Coming out a loser, or weakened, is Mahmoud Abbas, the president of the Palestinian Authority, who being responsible for the occupied territories, was able to influence the situation in Gaza - in the hands of Hamas since 2007 - only with a few interviews with diplomats from the U.S., Egypt and the Arab League.
But Hossam Zomlot, head of Fatah, said that in the week of conflict the unity of the Palestinians has been strengthened and that "our political ability to push for reconciliation is unprecedented."
Zomlot pointed out that the attacks on Gaza have strengthened Abbas's decision to submit the request to the UN to demand an elevation in Palestine's status. At the end of the month, the General Assembly of the United Nations is scheduled to vote on the request to make Palestine a non-member observer.
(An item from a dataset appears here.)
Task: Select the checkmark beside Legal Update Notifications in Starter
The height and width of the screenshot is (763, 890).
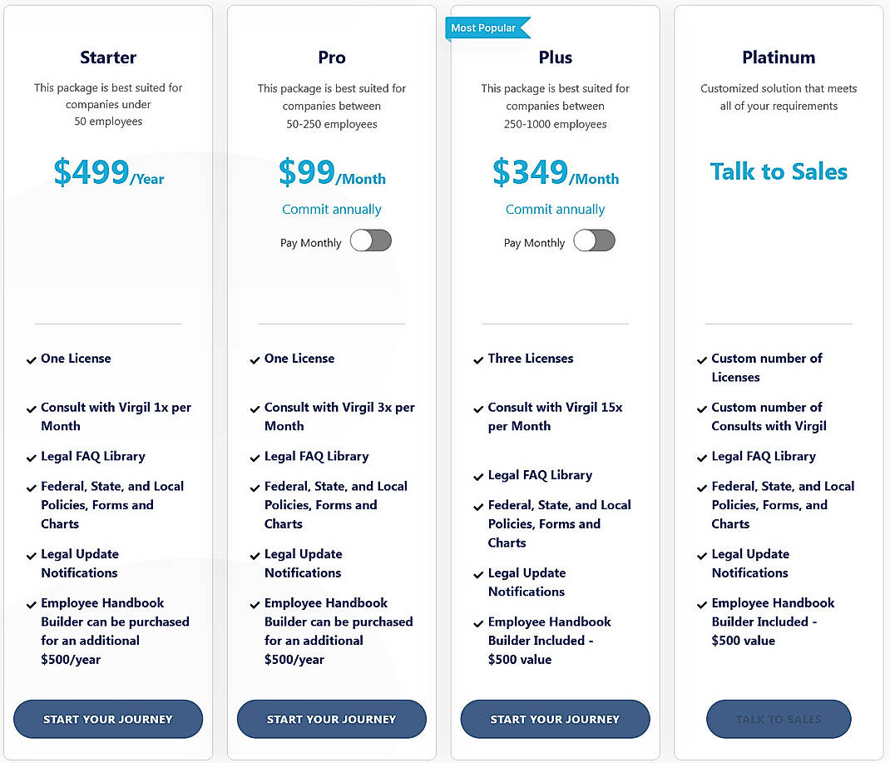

If victorious, Palestine could have access to international courts and challenge Israel's settlement policy in the West Bank, East Jerusalem and Gaza.
Another "victorious" element is the Iron Dome missile defense system deployed by Israel, which according to the army had a 74% success rate. In operation "Pillar of Defense," the Israeli army claims to have hit 1,500 "terrorist sites", including 19 command centers, hundreds of underground missile ramps, 140 tunnels used for smuggling, 26 weapons factories.
For the first time, Hamas militants have used medium-range missiles of Iranian manufacture, the Fajr 5, reaching Tel Aviv and Jerusalem.
The truce imposes an embargo on arms trafficking which from Iran, China and Russia, through Syria and Lebanon, or Eritrea and Sudan, arrives in Egypt and then to Gaza through 500 tunnels. According to many scholars, the smuggling of weapons and goods through these tunnels employs at least 70,000 Palestinians in Gaza. Therefore, it is unlikely that even with the truce, the business will stop.
The eight-day war led to the death of 158 Palestinians and five Israelis.